ONLY if the above recommended treatments are not tolerated or available, may quinolones (e.g. ciprofloxacin, ofloxacin) be considered. Treatment with quinolones MUST be followed by a test of cure and is ONLY acceptable for patients who are likely to present for follow-up testing.

Ciprofloxacin 500 mg PO in a single dose or
Ofloxacin 400 mg PO in a single dose

* A 2g dose of azithromycin is associated with a significant incidence of gastrointestinal adverse effects. Taking the tablet formulation with food may minimize such adverse effects. Antiemetics may be needed.

  • Treatment of Pregnant or Nursing Mothers remains unchanged:
    • Preferred
      • Cefixime 400 mg PO in a single dose or
      • Ceftriaxone 125 mg IM in a single dose
    • Alternative
      • Spectinomycin 2g IM in a single dose (available only through the Special Access Programme or SAP)
  • Treatment of Children under 9 years of age remains unchanged:
    • Preferred
      • Cefixime 8 mg/kg PO in single dose (max 400mg) or
      • Ceftriaxone 125 mg IM in a single dose
    • Alternative
      • Spectinomycin 40 mg/kg IM (max 2g) in a single dose

Notes:

Cefixime and ceftriaxone should not be given to persons with cephalosporin allergy or a history of immediate and/or anaphylactic reactions to penicillins.

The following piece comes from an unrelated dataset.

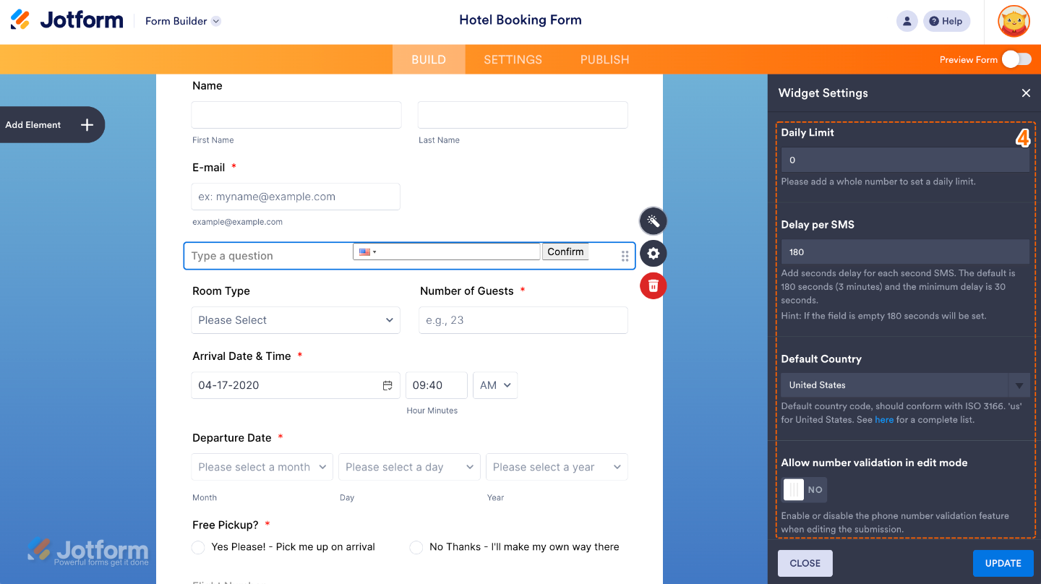Open the 'here' country code list link
Image resolution: width=1041 pixels, height=584 pixels.
tap(884, 419)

The preferred diluent for ceftriaxone is 1% lidocaine without epinephrine (0.9 ml/250 mg, 0.45 ml/125 mg) to reduce discomfort.

Ciprofloxacin and Ofloxacin are contraindicated in pregnant and breastfeeding women

If spectinomycin is used, a test of cure is recommended. Spectinomycin should not be used to treat pharyngeal infections.

All treatment regimens should be followed by empiric therapy for chlamydial and non-gonococcal infections (with the exception of azithromycin which covers both).